Consigne A: Dans l'extrait sur la gouvernance des politiques publiques, combien de journées interrégionales ont été consacrées à cette question ?
Consigne B: Reproduisez à l'identique les lignes des enregistrements, depuis celle qui contient « Click the cookie settings sliders icon » jusqu'à celle qui contient « pos(782,320) », celle-ci comprise.

===== Extrait du document

J’abandonne le champ strictement politique pour aller vers la question de la gouvernance des politiques publiques. La question de la bureaucratie a été évoquée, ce n’est pas tout à fait sur ce thème-là que je voudrais aller, mais sur les enjeux qui vont être les nôtres dans les territoires et au niveau national, dans ces fameuses Régions dont on dit qu’elles ont la superficie de la Suisse, de l’Autriche pour la Région Aquitaine-Limousin-Poitou-Charente, avec le bémol qu’elles n’en ont que la superficie, c’est-à-dire qu’elles n’en auront pas les budgets et pas tout à fait non plus les mêmes modes de gouvernance. Et nous craignons que le secteur des arts plastiques et visuels, qui est encore extrêmement fragile, parce qu’il a une histoire plus récente, parce que ses structures sont différentes, parce qu’il manque encore cruellement d’outils, ne soit pas toujours présent dans les instances de concertation et de travail sur les politiques publiques.

Nous avons travaillé étroitement avec l’ANdÉA au sein du Cipac, notamment lors des deux journées interrégionales qui se sont déroulées sur la question de la gouvernance des politiques publiques. L’ANdÉA et les écoles d’art y tiennent une place privilégiée parce que, avant d’être des lieux de formation, ce sont des lieux de pensée, et que ce sont ces lieux qui vont être à défendre, puisqu’ils vont être – et le sont déjà – largement questionnés. Ce sont des lieux de pensée et d’expérimentation qui, depuis de nombreuses années, travaillent en collaboration avec les grands réseaux publics et réseaux de diffusion. Je voudrais rappeler les mots qui ont déjà été utilisés, notamment le mot de « mobilisation ». La mobilisation sur les territoires de l’ensemble des acteurs du secteur des arts plastiques et visuels est aujourd’hui plus que nécessaire et doit trouver encore un développement dans la concrétisation de processus collaboratifs. On pourrait citer de nombreux processus qui se mettent en place, par exemple pour faire en sorte que les étudiants des écoles d’art, qui vont devenir artistes mais qui ne le seront pas tous, puissent trouver une fois diplômés des prolongements très concrets, des moyens de connaissances et de formation hors de l’école.

==========
===== Les enregistrements

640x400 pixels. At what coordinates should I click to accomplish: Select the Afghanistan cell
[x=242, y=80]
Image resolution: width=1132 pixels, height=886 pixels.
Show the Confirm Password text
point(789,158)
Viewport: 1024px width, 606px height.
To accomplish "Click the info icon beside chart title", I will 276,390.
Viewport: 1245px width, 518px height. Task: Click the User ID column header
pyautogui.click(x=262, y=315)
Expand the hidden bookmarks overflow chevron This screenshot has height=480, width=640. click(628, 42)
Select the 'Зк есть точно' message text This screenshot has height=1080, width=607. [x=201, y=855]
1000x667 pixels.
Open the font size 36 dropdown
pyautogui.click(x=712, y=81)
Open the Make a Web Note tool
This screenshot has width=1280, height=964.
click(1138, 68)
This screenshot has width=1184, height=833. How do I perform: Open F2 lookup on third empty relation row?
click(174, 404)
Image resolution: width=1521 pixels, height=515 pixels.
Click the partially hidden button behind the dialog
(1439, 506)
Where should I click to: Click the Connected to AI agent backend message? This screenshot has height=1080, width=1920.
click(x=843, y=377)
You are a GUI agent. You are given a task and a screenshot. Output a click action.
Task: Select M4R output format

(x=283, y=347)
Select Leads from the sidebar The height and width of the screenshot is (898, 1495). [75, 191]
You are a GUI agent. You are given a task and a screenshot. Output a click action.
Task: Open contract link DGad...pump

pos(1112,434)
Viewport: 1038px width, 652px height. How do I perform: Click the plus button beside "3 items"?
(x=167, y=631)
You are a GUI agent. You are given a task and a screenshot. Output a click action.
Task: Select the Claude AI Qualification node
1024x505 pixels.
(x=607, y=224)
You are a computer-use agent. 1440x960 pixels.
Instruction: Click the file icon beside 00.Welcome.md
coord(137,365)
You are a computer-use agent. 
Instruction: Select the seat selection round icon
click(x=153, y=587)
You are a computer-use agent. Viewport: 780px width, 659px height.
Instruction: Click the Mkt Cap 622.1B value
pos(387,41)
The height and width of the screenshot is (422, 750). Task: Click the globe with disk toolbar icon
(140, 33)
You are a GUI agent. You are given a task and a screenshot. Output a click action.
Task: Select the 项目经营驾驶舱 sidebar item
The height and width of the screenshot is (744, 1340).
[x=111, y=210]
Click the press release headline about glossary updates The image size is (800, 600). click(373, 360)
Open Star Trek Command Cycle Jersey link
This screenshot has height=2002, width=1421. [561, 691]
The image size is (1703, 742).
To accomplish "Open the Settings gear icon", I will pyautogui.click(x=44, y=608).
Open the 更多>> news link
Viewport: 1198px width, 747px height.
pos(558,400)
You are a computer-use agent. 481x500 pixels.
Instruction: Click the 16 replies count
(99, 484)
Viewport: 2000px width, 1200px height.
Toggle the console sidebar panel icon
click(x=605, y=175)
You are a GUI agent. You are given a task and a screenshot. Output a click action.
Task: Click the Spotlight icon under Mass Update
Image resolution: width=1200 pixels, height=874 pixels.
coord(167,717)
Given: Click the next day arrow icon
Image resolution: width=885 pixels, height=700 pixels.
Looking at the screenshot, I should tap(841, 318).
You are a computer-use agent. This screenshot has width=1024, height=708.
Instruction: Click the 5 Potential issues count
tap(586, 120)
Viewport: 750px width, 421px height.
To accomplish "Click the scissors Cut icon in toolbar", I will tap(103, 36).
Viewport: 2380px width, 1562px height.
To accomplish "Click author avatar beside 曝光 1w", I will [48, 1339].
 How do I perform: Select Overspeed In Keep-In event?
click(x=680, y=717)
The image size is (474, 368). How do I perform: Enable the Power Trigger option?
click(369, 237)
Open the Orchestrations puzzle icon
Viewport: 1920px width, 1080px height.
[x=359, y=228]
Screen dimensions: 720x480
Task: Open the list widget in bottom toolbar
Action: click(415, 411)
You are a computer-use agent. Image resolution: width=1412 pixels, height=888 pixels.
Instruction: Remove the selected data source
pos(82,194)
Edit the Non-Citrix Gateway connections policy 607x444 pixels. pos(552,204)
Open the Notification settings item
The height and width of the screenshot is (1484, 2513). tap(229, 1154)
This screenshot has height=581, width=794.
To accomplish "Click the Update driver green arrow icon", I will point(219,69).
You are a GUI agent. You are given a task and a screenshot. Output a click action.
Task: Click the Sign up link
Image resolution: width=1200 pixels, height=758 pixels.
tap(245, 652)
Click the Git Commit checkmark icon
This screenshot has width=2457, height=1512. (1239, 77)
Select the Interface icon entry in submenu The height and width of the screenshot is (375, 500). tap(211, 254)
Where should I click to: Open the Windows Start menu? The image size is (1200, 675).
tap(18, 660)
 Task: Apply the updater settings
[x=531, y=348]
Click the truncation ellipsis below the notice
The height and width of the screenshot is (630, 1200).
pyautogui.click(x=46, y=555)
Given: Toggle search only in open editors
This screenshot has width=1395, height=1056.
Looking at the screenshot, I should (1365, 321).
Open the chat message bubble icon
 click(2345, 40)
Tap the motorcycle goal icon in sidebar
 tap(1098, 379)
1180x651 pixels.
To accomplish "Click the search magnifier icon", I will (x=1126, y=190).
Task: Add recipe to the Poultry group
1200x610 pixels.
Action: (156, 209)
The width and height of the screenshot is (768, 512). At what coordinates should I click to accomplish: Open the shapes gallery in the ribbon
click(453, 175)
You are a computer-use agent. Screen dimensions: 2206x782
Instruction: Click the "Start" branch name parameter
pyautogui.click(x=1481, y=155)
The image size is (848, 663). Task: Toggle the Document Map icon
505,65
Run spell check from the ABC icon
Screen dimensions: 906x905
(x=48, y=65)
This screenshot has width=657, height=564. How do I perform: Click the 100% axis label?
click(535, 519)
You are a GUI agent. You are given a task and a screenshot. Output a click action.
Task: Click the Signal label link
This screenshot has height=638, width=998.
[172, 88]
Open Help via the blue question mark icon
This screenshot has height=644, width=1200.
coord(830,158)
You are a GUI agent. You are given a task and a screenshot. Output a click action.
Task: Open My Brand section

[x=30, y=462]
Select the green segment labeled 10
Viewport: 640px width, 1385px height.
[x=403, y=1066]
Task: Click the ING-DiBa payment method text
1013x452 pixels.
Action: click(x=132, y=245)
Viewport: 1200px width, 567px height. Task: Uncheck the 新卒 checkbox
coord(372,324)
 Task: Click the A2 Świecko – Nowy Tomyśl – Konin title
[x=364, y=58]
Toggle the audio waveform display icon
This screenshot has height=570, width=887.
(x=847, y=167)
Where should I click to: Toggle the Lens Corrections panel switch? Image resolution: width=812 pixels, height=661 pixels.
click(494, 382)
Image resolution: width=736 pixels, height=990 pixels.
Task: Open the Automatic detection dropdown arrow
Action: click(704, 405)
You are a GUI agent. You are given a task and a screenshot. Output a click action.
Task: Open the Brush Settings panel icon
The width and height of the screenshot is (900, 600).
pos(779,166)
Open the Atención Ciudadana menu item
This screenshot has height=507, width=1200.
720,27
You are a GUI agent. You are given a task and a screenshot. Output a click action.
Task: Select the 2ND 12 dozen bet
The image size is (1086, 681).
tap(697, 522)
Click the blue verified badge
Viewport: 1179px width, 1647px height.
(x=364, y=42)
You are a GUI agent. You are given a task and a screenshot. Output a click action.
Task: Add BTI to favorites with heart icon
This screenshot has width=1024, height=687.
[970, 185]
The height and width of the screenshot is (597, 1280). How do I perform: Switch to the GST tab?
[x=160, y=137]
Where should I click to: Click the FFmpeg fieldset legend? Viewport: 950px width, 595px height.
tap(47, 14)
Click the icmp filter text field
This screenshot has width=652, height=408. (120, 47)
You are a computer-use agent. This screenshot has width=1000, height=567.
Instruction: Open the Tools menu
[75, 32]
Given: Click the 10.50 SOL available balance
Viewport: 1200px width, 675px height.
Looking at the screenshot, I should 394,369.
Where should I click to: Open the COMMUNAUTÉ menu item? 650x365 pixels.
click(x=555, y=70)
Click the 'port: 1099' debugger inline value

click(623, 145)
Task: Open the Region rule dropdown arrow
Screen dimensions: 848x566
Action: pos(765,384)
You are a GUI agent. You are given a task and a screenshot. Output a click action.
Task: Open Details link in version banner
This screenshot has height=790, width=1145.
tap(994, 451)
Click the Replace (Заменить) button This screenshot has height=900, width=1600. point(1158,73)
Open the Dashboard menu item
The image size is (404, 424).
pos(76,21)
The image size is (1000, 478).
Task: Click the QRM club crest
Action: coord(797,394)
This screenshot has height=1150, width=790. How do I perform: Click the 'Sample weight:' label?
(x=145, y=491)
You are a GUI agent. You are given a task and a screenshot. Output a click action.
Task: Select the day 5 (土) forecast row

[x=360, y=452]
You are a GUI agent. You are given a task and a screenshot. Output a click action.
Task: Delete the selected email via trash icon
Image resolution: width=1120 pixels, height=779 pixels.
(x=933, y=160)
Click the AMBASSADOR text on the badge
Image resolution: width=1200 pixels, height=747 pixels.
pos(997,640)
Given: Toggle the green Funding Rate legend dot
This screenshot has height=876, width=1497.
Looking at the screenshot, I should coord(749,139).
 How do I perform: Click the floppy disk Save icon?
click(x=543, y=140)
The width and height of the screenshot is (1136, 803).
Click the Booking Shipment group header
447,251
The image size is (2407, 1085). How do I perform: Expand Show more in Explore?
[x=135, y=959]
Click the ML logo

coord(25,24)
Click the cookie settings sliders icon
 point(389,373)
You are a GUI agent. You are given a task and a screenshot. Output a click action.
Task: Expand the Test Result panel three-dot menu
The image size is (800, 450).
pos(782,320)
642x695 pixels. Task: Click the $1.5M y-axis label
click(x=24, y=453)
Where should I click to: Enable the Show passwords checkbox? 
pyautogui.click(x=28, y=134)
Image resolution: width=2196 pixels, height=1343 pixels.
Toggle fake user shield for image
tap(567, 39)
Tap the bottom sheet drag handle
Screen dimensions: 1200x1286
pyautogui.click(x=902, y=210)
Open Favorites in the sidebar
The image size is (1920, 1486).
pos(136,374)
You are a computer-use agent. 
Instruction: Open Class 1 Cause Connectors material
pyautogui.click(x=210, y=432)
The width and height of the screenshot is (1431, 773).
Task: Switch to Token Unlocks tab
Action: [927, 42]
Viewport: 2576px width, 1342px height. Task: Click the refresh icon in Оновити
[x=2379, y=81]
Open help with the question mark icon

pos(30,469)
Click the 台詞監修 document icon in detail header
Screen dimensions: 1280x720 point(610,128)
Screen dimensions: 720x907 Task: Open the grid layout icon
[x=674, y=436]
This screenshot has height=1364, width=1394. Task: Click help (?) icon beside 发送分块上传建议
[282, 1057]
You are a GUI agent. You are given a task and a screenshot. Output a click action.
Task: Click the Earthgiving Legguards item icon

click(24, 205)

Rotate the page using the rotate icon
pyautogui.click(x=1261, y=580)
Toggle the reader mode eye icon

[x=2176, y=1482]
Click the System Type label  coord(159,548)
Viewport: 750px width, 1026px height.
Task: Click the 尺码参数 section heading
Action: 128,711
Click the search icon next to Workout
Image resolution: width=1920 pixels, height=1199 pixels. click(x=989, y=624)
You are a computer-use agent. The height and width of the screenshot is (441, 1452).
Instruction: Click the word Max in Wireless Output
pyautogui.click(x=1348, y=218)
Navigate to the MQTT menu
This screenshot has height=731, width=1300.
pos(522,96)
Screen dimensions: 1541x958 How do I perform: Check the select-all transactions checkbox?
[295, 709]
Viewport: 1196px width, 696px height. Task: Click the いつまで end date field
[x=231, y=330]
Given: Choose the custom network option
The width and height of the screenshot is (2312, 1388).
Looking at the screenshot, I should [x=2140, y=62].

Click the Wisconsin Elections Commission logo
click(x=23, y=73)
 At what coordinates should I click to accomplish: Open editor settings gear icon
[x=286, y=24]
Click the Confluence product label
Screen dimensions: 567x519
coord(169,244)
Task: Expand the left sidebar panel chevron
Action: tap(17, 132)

==========

Résultat A: Deux journées interrégionales.

Résultat B:
Click the cookie settings sliders icon
 point(389,373)
You are a GUI agent. You are given a task and a screenshot. Output a click action.
Task: Expand the Test Result panel three-dot menu
The image size is (800, 450).
pos(782,320)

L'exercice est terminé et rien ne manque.